Жалоба была написана, но не от преподавателей, а от студентов. Ее подписали все, кто был в это время в Москве. Студенты сами отнесли письмо в здание на Новой площади, но ответа так и не получили. То, что было так важно для молодых людей, вступающих в литературу, видимо, сверху выглядело недостаточно серьезным. Ведь еще томились в тюрьмах правозащитники, фабриковались судебные дела против наиболее яростных перестройщиков. До самоубийства довели биолога, работавшего над искусственной кровью; отстранили от руководства институтом члена-корреспондента Г. Иваницкого, устроив ему проработку в духе 1949 года, о чем с восторгом писала «Советская Россия». Многие не понимают сегодня, что начало перестройки сопровождалось новым наступлением и консолидацией сил реакции.
Новая волна «охоты на ведьм» прокатилась по школам, институтам и творческим союзам страны. Сегодня можно только догадываться, под каким девизом войдет в историю эта полузамаскированная кампания, ставшая своеобразным эхом сталинской битвы с генетикой, кибернетикой и космополитизмом? Ведь и трех лет не проходит в нашей стране, чтобы с кем-нибудь не боролись. И всюду виден один и тот же почерк: пустить сплетню, которую нельзя ни подтвердить, ни опровергнуть; подсмотреть в замочную скважину; сосчитать деньги в чужом кармане – ведь люди с такой легкостью и с радостью верят плохому. «Клевещите, клевещите, что-нибудь да останется».
Болезнь нашего общества заключается в том, что в нем ослаблен иммунитет к ненависти и клевете. В 37-м поверили, что профессор Плетнев искусал грудь своей пациентки; в 89-м поверили, что Кашпировский покушался на честь 40-летней дамы. Но и в том, и в другом случае приняли участие так или иначе правоохранительные органы.

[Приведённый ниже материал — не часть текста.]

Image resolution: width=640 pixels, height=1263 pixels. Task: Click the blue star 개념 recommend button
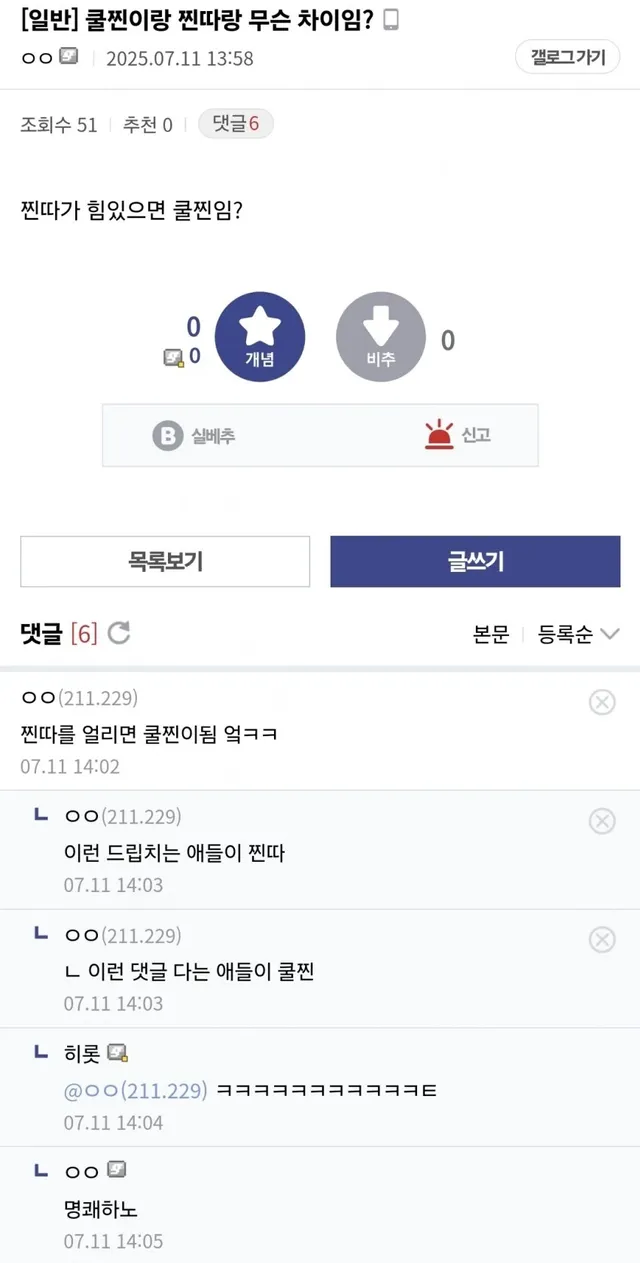(260, 336)

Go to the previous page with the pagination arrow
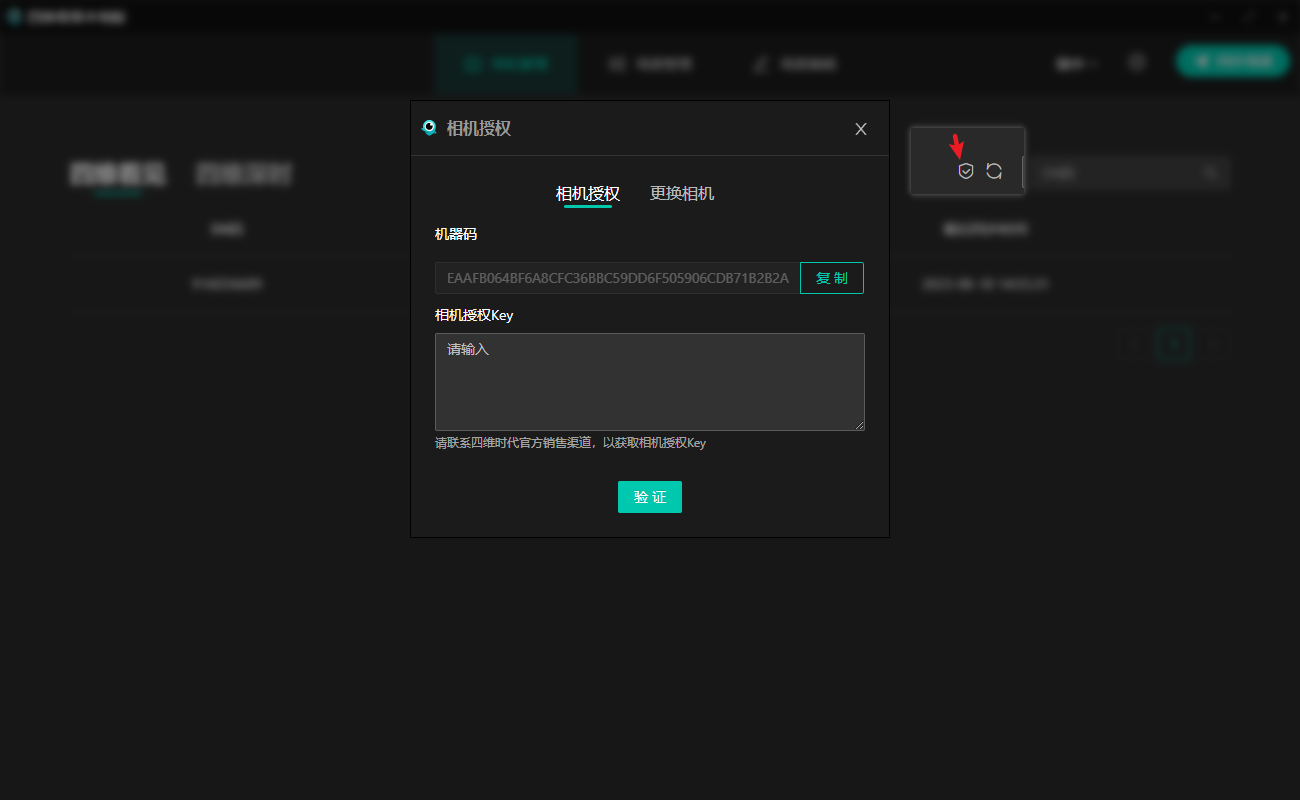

Про группу моих друзей, молодых поэтов, один заведующий отделом издательства «Молодая гвардия» сказал публично, что все метафористы – гомосексуалисты и наркоманы. Не отсюда ли странные вопросы ректора Пименова: «Чем вы там занимаетесь в своей Лианозовской школе?» Ректор получил ложную информацию: Лианозовская школа группировалась вокруг поэтов Генриха Сапгира и Всев. Некрасова, а моя школа получила название «метаметафоры», той самой, «подброшенной из-за рубежа», хотя за рубежом с большим интересом узнали об этом лишь в недавние годы, когда я получил возможность туда поехать.
Ныне, когда тиражом 20 тысяч выпущена моя книга «Поэтический космос», все читатели могут увидеть, за какой «контрой» так настойчиво охотился КГБ, за что они, наверное, получили какие-то звания и награды. И мне очень трудно поверить, что люди, фабриковавшие такого рода дела, станут ныне защитниками общечеловеческих ценностей. Скорее всего, они останутся теми, кем были, – карателями культуры.